*REQUIREMENTS:* Extract all of the records that follow and reproduce each line without any change.

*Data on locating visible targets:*
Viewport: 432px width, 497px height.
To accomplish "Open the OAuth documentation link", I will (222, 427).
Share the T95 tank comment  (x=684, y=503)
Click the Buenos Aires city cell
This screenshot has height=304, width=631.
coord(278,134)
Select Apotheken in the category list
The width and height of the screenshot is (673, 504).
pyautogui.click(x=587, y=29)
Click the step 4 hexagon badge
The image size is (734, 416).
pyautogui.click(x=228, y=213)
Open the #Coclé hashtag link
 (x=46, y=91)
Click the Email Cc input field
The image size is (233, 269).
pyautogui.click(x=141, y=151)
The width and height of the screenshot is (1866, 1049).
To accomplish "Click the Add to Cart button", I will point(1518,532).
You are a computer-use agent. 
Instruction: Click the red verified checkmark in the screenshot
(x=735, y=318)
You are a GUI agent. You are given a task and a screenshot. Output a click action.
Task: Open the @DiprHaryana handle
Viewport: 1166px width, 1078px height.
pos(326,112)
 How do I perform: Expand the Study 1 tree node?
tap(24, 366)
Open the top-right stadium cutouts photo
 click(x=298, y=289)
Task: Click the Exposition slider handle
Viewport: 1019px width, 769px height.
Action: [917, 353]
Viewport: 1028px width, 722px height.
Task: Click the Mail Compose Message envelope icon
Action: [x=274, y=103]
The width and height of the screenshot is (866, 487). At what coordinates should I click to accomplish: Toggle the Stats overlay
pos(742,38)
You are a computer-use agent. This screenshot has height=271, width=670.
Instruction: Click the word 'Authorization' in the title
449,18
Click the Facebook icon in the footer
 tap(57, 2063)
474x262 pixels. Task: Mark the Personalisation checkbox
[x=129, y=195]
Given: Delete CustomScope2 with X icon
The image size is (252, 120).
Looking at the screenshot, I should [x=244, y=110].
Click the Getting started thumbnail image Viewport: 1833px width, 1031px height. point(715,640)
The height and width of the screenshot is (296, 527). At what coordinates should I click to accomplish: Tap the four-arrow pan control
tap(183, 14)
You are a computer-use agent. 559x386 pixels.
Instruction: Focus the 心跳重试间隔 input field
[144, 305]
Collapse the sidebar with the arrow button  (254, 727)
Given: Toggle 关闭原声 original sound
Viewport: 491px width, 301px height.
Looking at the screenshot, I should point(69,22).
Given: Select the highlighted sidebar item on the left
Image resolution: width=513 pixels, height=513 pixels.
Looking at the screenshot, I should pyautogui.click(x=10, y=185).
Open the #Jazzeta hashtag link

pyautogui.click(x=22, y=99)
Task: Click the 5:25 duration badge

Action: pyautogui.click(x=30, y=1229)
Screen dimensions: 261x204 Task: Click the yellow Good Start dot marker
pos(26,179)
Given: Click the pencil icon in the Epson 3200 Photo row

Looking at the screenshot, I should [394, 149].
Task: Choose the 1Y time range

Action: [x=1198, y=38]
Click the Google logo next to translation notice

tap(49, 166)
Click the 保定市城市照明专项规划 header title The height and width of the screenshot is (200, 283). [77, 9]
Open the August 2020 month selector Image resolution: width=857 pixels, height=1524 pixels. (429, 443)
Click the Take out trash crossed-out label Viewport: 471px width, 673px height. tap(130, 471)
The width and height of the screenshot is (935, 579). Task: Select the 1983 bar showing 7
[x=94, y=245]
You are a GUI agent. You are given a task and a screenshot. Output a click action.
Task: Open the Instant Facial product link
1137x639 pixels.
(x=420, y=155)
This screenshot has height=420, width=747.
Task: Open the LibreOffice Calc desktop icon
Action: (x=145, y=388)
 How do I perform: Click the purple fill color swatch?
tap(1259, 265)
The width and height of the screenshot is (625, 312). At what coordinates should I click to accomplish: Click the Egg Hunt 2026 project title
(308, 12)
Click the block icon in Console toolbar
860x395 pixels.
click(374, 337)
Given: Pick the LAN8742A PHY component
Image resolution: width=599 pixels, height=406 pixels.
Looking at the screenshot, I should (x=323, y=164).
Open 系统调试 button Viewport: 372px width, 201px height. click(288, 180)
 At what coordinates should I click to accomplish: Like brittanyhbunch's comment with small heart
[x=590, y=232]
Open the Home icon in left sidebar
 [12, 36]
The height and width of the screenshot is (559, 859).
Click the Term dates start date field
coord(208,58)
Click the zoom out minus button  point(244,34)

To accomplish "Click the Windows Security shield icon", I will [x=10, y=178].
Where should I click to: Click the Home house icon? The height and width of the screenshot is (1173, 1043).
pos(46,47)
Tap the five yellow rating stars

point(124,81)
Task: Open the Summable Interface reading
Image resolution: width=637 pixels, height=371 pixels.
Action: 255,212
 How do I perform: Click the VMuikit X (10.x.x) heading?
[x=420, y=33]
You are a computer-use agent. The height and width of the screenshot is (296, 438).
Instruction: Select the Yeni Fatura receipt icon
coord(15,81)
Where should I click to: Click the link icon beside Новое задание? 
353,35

*RESULT OF THIS TASK:*
Viewport: 432px width, 497px height.
To accomplish "Open the OAuth documentation link", I will (222, 427).
Share the T95 tank comment  (x=684, y=503)
Click the Buenos Aires city cell
This screenshot has height=304, width=631.
coord(278,134)
Select Apotheken in the category list
The width and height of the screenshot is (673, 504).
pyautogui.click(x=587, y=29)
Click the step 4 hexagon badge
The image size is (734, 416).
pyautogui.click(x=228, y=213)
Open the #Coclé hashtag link
 (x=46, y=91)
Click the Email Cc input field
The image size is (233, 269).
pyautogui.click(x=141, y=151)
The width and height of the screenshot is (1866, 1049).
To accomplish "Click the Add to Cart button", I will point(1518,532).
You are a computer-use agent. 
Instruction: Click the red verified checkmark in the screenshot
(x=735, y=318)
You are a GUI agent. You are given a task and a screenshot. Output a click action.
Task: Open the @DiprHaryana handle
Viewport: 1166px width, 1078px height.
pos(326,112)
 How do I perform: Expand the Study 1 tree node?
tap(24, 366)
Open the top-right stadium cutouts photo
 click(x=298, y=289)
Task: Click the Exposition slider handle
Viewport: 1019px width, 769px height.
Action: [917, 353]
Viewport: 1028px width, 722px height.
Task: Click the Mail Compose Message envelope icon
Action: [x=274, y=103]
The width and height of the screenshot is (866, 487). At what coordinates should I click to accomplish: Toggle the Stats overlay
pos(742,38)
You are a computer-use agent. This screenshot has height=271, width=670.
Instruction: Click the word 'Authorization' in the title
449,18
Click the Facebook icon in the footer
 tap(57, 2063)
474x262 pixels. Task: Mark the Personalisation checkbox
[x=129, y=195]
Given: Delete CustomScope2 with X icon
The image size is (252, 120).
Looking at the screenshot, I should [x=244, y=110].
Click the Getting started thumbnail image Viewport: 1833px width, 1031px height. point(715,640)
The height and width of the screenshot is (296, 527). At what coordinates should I click to accomplish: Tap the four-arrow pan control
tap(183, 14)
You are a computer-use agent. 559x386 pixels.
Instruction: Focus the 心跳重试间隔 input field
[144, 305]
Collapse the sidebar with the arrow button  (254, 727)
Given: Toggle 关闭原声 original sound
Viewport: 491px width, 301px height.
Looking at the screenshot, I should point(69,22).
Given: Select the highlighted sidebar item on the left
Image resolution: width=513 pixels, height=513 pixels.
Looking at the screenshot, I should pyautogui.click(x=10, y=185).
Open the #Jazzeta hashtag link

pyautogui.click(x=22, y=99)
Task: Click the 5:25 duration badge

Action: pyautogui.click(x=30, y=1229)
Screen dimensions: 261x204 Task: Click the yellow Good Start dot marker
pos(26,179)
Given: Click the pencil icon in the Epson 3200 Photo row

Looking at the screenshot, I should [394, 149].
Task: Choose the 1Y time range

Action: [x=1198, y=38]
Click the Google logo next to translation notice

tap(49, 166)
Click the 保定市城市照明专项规划 header title The height and width of the screenshot is (200, 283). [77, 9]
Open the August 2020 month selector Image resolution: width=857 pixels, height=1524 pixels. (429, 443)
Click the Take out trash crossed-out label Viewport: 471px width, 673px height. tap(130, 471)
The width and height of the screenshot is (935, 579). Task: Select the 1983 bar showing 7
[x=94, y=245]
You are a GUI agent. You are given a task and a screenshot. Output a click action.
Task: Open the Instant Facial product link
1137x639 pixels.
(x=420, y=155)
This screenshot has height=420, width=747.
Task: Open the LibreOffice Calc desktop icon
Action: (x=145, y=388)
 How do I perform: Click the purple fill color swatch?
tap(1259, 265)
The width and height of the screenshot is (625, 312). At what coordinates should I click to accomplish: Click the Egg Hunt 2026 project title
(308, 12)
Click the block icon in Console toolbar
860x395 pixels.
click(374, 337)
Given: Pick the LAN8742A PHY component
Image resolution: width=599 pixels, height=406 pixels.
Looking at the screenshot, I should (x=323, y=164).
Open 系统调试 button Viewport: 372px width, 201px height. click(288, 180)
 At what coordinates should I click to accomplish: Like brittanyhbunch's comment with small heart
[x=590, y=232]
Open the Home icon in left sidebar
 [12, 36]
The height and width of the screenshot is (559, 859).
Click the Term dates start date field
coord(208,58)
Click the zoom out minus button  point(244,34)

To accomplish "Click the Windows Security shield icon", I will [x=10, y=178].
Where should I click to: Click the Home house icon? The height and width of the screenshot is (1173, 1043).
pos(46,47)
Tap the five yellow rating stars

point(124,81)
Task: Open the Summable Interface reading
Image resolution: width=637 pixels, height=371 pixels.
Action: 255,212
 How do I perform: Click the VMuikit X (10.x.x) heading?
[x=420, y=33]
You are a computer-use agent. The height and width of the screenshot is (296, 438).
Instruction: Select the Yeni Fatura receipt icon
coord(15,81)
Where should I click to: Click the link icon beside Новое задание? 
353,35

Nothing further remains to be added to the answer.